What then is the status of the Road to Lambeth? A CAPA commission drafted it and presented it to their Primates in September.  CAPA Primates now officially recommends it for wider study.  They have not mentioned how they will follow it up. The Global South Primates takes note of it as a document from CAPA, and commends it for wider reflection within the Communion.

The Primates are wise in their decisions. We need to read The Road to Lambeth against the official document Kigali Communique, and indeed not the other way around. They are not two parallel statements from Kigali that bear the same authority.

www.globalsouthanglican.org/index.php/comments/quo_vadis_questions_along_the_road_from_lambeth_a_response_to_capa/


 Posted by: Kevin Ellis Wednesday 30 May 2007 - 08:56pm

Jeremy

I have to say that I have the utmost respect for Archbishop Rowan.
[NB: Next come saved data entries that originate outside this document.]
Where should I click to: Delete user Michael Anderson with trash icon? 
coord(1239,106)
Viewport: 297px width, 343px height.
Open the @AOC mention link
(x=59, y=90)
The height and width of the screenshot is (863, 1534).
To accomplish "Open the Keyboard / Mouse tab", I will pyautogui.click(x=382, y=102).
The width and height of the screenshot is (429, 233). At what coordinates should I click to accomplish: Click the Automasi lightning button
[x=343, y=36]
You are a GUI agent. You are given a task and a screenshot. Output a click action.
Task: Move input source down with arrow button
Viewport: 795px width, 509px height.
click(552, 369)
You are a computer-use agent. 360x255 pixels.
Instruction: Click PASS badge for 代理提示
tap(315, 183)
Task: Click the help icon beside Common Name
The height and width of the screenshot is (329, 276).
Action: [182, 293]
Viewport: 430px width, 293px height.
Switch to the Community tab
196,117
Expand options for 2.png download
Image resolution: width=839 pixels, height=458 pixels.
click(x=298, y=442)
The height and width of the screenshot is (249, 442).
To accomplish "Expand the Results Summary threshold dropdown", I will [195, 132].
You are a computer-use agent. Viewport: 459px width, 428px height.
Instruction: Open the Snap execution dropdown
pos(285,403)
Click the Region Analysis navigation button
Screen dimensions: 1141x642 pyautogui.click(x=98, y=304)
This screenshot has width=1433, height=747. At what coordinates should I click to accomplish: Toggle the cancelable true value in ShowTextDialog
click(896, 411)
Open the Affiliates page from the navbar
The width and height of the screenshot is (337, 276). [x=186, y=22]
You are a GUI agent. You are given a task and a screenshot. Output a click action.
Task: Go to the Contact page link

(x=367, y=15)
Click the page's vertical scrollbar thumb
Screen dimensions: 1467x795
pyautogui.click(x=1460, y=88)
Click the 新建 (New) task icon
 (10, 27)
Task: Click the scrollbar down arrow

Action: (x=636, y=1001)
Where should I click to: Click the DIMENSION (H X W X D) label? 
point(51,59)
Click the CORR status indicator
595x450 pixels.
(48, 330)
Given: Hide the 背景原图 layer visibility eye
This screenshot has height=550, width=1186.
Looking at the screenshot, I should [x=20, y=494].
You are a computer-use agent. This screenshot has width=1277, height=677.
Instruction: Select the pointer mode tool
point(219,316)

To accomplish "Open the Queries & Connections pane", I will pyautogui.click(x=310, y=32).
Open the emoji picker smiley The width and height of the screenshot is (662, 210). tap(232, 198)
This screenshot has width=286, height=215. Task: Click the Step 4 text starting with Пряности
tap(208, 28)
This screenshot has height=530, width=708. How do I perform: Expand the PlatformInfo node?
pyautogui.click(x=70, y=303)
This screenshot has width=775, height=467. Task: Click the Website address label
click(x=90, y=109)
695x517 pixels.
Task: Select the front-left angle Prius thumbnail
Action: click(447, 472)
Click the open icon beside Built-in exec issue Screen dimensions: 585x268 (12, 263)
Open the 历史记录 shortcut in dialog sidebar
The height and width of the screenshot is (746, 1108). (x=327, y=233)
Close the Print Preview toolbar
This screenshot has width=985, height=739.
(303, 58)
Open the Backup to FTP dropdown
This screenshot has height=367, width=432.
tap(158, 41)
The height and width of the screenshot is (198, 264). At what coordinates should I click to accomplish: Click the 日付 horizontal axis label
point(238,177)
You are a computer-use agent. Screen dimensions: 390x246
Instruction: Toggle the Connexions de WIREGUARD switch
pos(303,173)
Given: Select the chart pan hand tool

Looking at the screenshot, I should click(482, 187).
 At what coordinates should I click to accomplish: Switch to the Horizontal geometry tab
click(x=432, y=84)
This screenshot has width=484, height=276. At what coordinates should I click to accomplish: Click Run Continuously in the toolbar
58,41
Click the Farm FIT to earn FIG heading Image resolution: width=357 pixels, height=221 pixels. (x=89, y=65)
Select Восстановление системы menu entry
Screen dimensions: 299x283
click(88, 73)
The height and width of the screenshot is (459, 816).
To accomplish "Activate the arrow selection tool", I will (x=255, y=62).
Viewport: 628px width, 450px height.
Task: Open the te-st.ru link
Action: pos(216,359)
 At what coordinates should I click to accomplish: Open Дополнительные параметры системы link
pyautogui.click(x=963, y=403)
I hope he stands firm. People too often though claim that he is bullied because he chooses to side with a position with which they do not agree. Dr Williams has a high theology of the Church and its unity. This is, I think, because he is influenced by the early Church Fathers and Mothers. As a result, unity in and of itself becomes a theological principle, worth defending. This is something that many in the CofE have forgotten.

Best, Kevin


 Posted by: decbass Wednesday 30 May 2007 - 02:00pm

I see Anglican mainstream has annouced that all the Ugandan bishops will not be attending Lambeth 08 http://www.anglican-mainstream.net/?p=1740

And Andrew Brown writes in the Grauniad http://commentisfree.guardian.co.uk/andrew_brown/2007/05/stand_up_for_yourself_rowan.html

about the capacity of ++R to be bullied. How will he react to this kind of thing, I wonder? I, personally, hope he holds firm. His inviting must have been done in some kind of principled way - if others choose to read another set of principles into the list and to absent themselves accordingly then that is something to be regretted - but ultimately it is their decision to, in the classic phrase, 'walk apart'.